‘What Nancy said’ sets off chatter among local business leaders
The chattering classes — if that term even applies in places like Calgary — have been abuzz, perhaps even aTwitter, in recent days with “what Nancy said” after she received an award as Alberta’s Business Person of the Year.
Nancy is, of course, Nancy Southern, the president, chief executive and deputy chairman of the Calgary-based family business that has become the international conglomerate ATCO Group.
And “what Nancy said” was to offer her opinion on a number of public policy issues in Canada, from health care to unemployment. For example: “Unemployment insurance and the propping up of uncompetitive manufacturing in the heavily populated regions of Canada is harming, not helping, us achieve the Canada we all want,” she told the audience at the Alberta Venture magazine event last week.
Afterward, I repeatedly heard from journalists who had been asked by business leaders in the city if they had heard “what Nancy said.”
Given the response of some in the audience, I had to find out. As any journal- ist in Canada will tell you, wading into politics can be dangerous business for captains of industry. Just ask Belinda Stronach, Gwyn Morgan or J.P. Bryan.
Regardless of the merit of their ideas, there is typically an uneasiness among many Canadians about the motivation of business leaders when they address public policy issues. Are they looking out for the best interests of Canadians, or their shareholders?
Southern’s political remarks came in a prepared speech titled Canada’s Opportunity in 2012 and Beyond.
It was her comments about immigration policy and unemployment insurance that I found most provocative.
“It is such a waste in my mind,” Southern said, “to have to pay to bring people from outside of Canada for limited amounts of time to build and operate our resource projects, infrastructure and service industries at the same time as we are paying people unemployment insurance so they can stay where they are and take from taxpaying workers when work is available in other parts of the country.”
Presumably, Southern is saying if people in the Maritimes, Quebec and Ontario had their unemployment benefits cut off it could resolve the challenges around labour, and the rising cost of labour is a big issue for companies in Western Canada.
It makes a lot of sense. Economic migration has been a fact of life throughout history.
Canada has 7.5 per cent unemployment nationally, compared with 4.9 per cent in Alberta. A large local workforce is especially important for fast-growing companies such as ATCO, for example, but there’s more to maintaining a vibrant national economy than simply providing labour for an overheated regional economy.
Maybe the buzz was more about the messenger than the message.
“There are wonderful opportunities for individuals and families where jobs are being created,” she said. “Maybe it’s a bit colder, but did our forefathers, the people who came to this great country, come because they were promised lake cottages and a government that would pay for them to live without working?”
Nancy Southern is the daughter of a self-made multimillionaire industrialist. She went to university in her hometown and has never had to wonder about her employment options or relocate to find a job.

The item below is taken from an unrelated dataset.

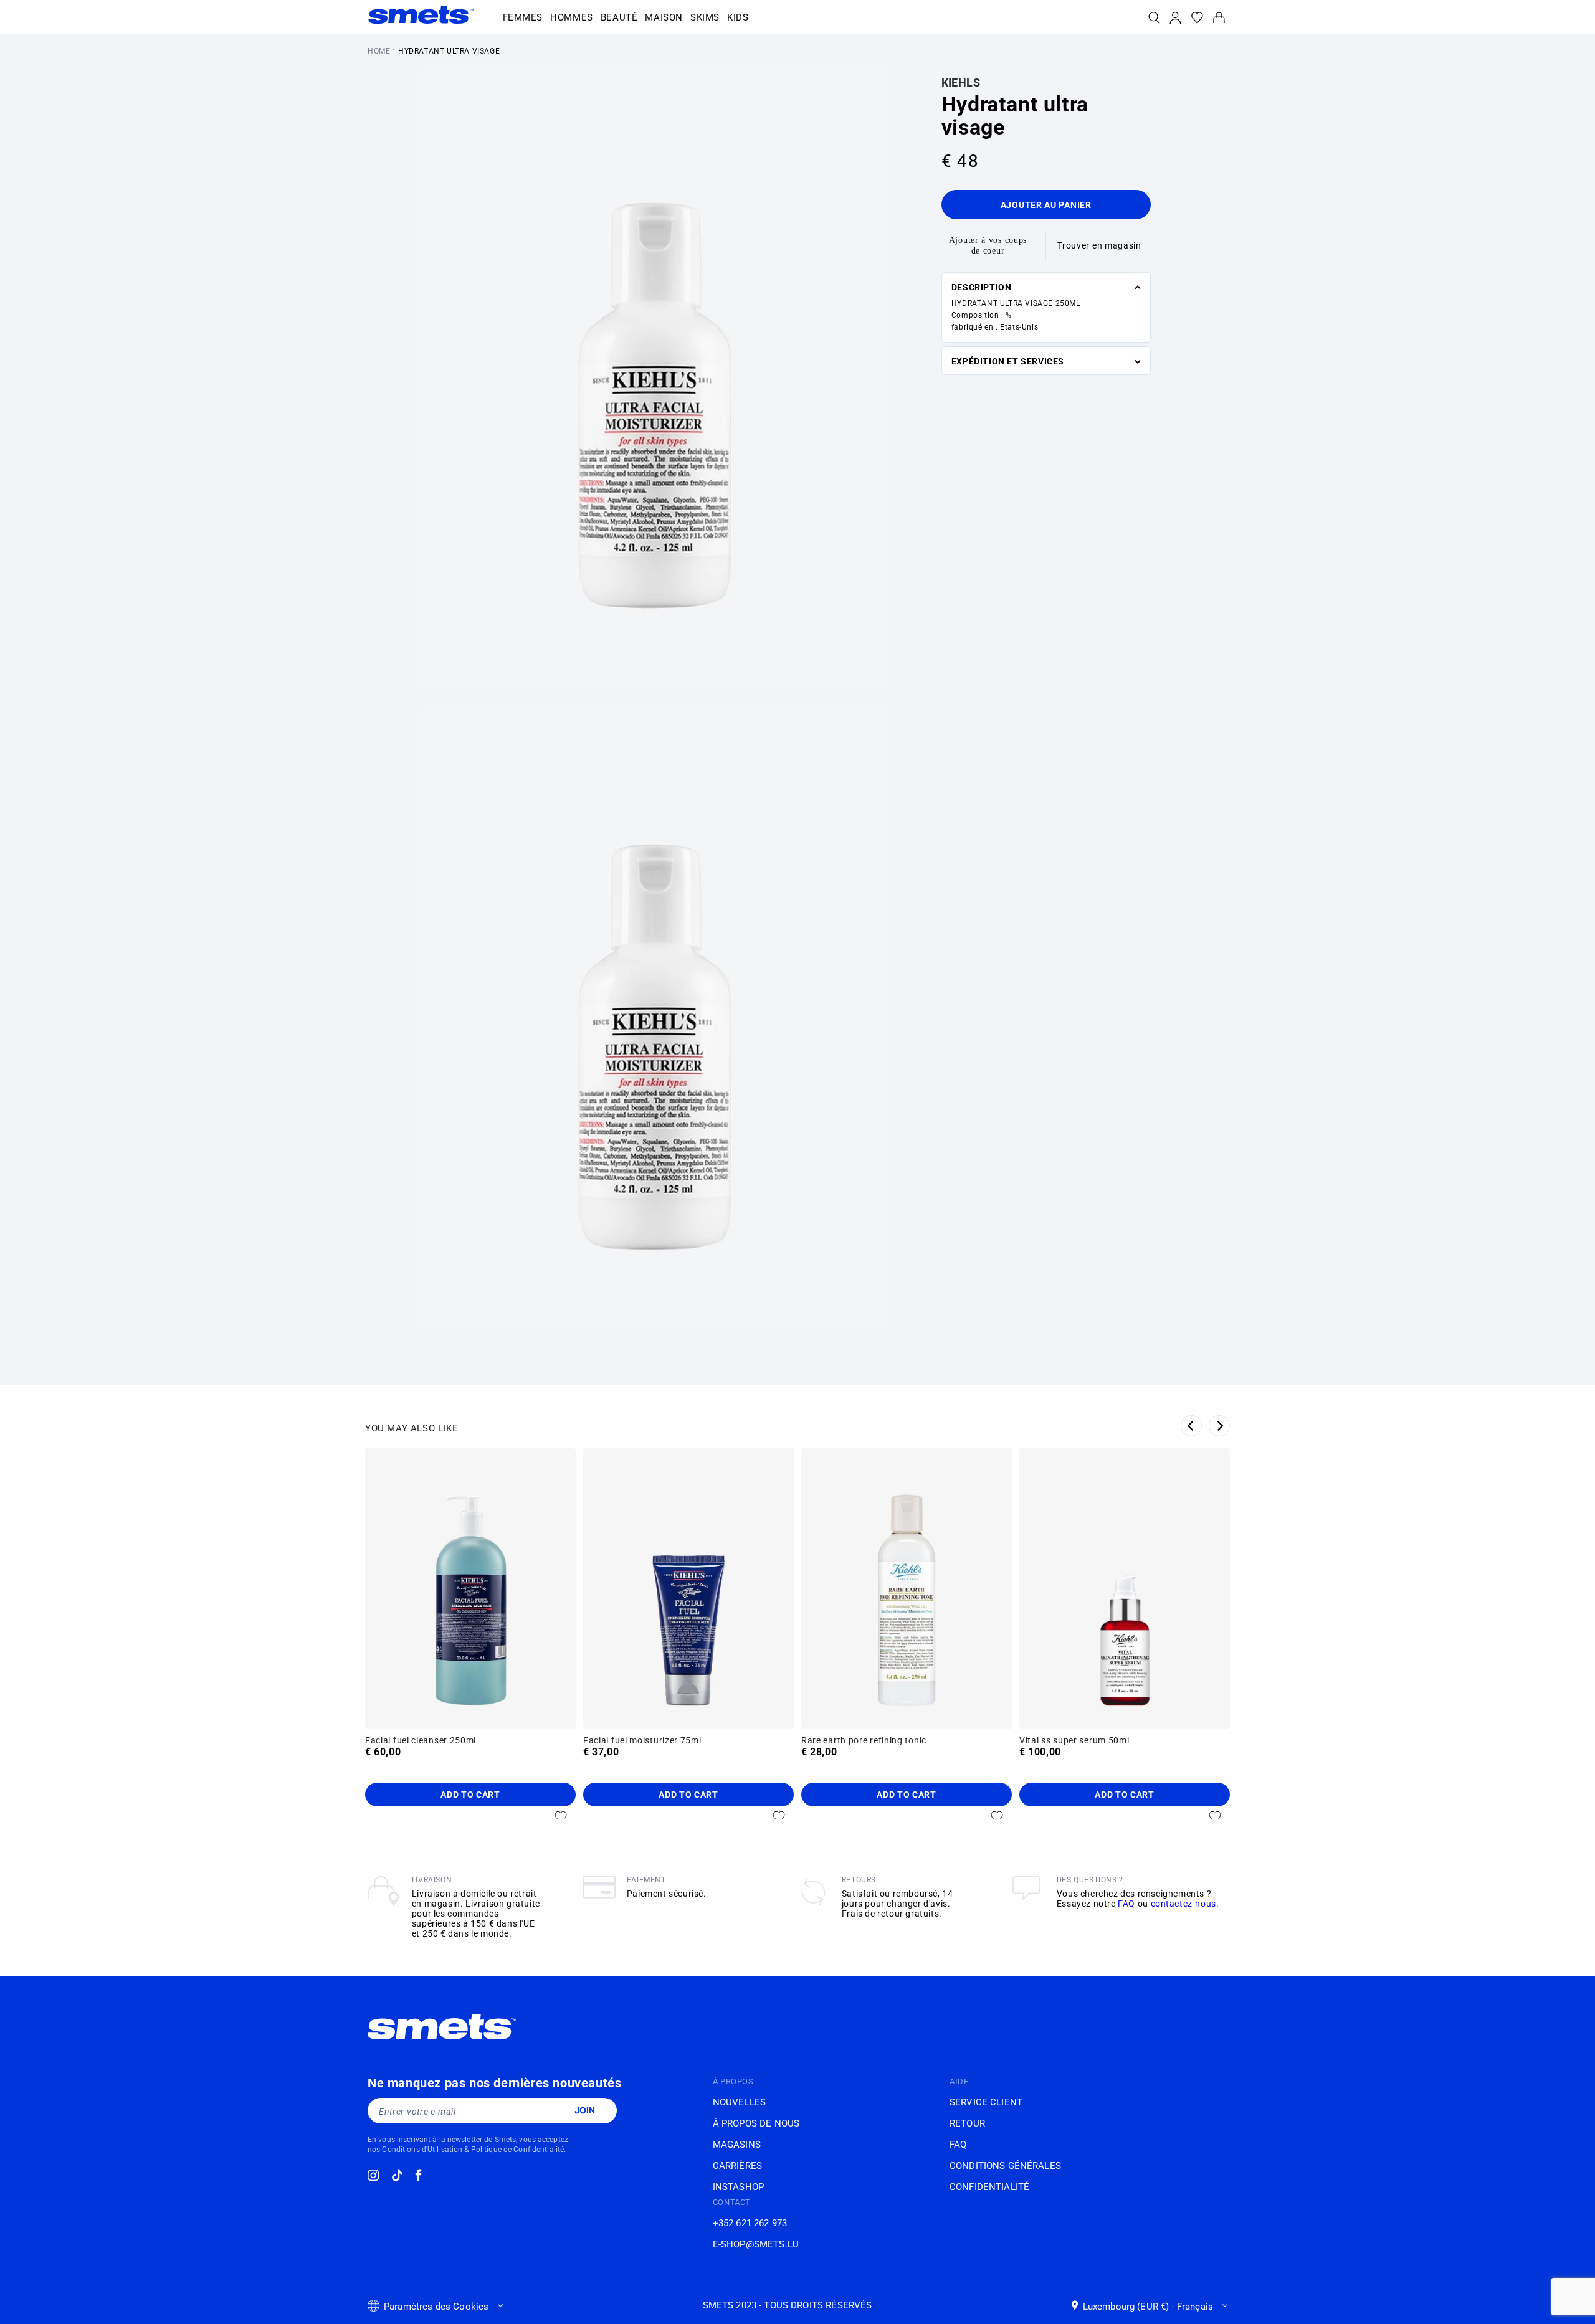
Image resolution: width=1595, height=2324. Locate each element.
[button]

Southern is, by all accounts, a very capable executive — Public Works Minister Rona Ambrose called her a “respected” and “savvy” member of Alberta’s business community in acknowledging the award — but it was essentially her birthright to lead ATCO.
Of course, politics and business is a two-way street.
As Southern was weighing in on Canadian politics, former Alberta premier Ed Stelmach is offering advice on the oil and gas business these days.
Stelmach returned to his family’s ancestral home (Ukraine, not rural Alberta) to offer advice on how the country could develop its shale gas resources. Given Stelmach’s tumultuous relationship with the oil industry, maybe Southern’s free advice isn’t so bad.
Sure, some of what she said is provocative, but from the time it took to hear about “what Nancy said” to read what she said, I was hoping for more.
I was expecting something big, like in 1996 when Bryan, the outspoken Texan who was chief executive of Gulf Canada Resources, created a national controversy by speaking out on Quebec sovereignty. The brash Bryan offered this advice: “If a small, isolated group of you want to go back to France, we’ll get you a boat.”
We’ve come a long way in 16 years. Southern would offer them flights to Alberta and tell them to get to work.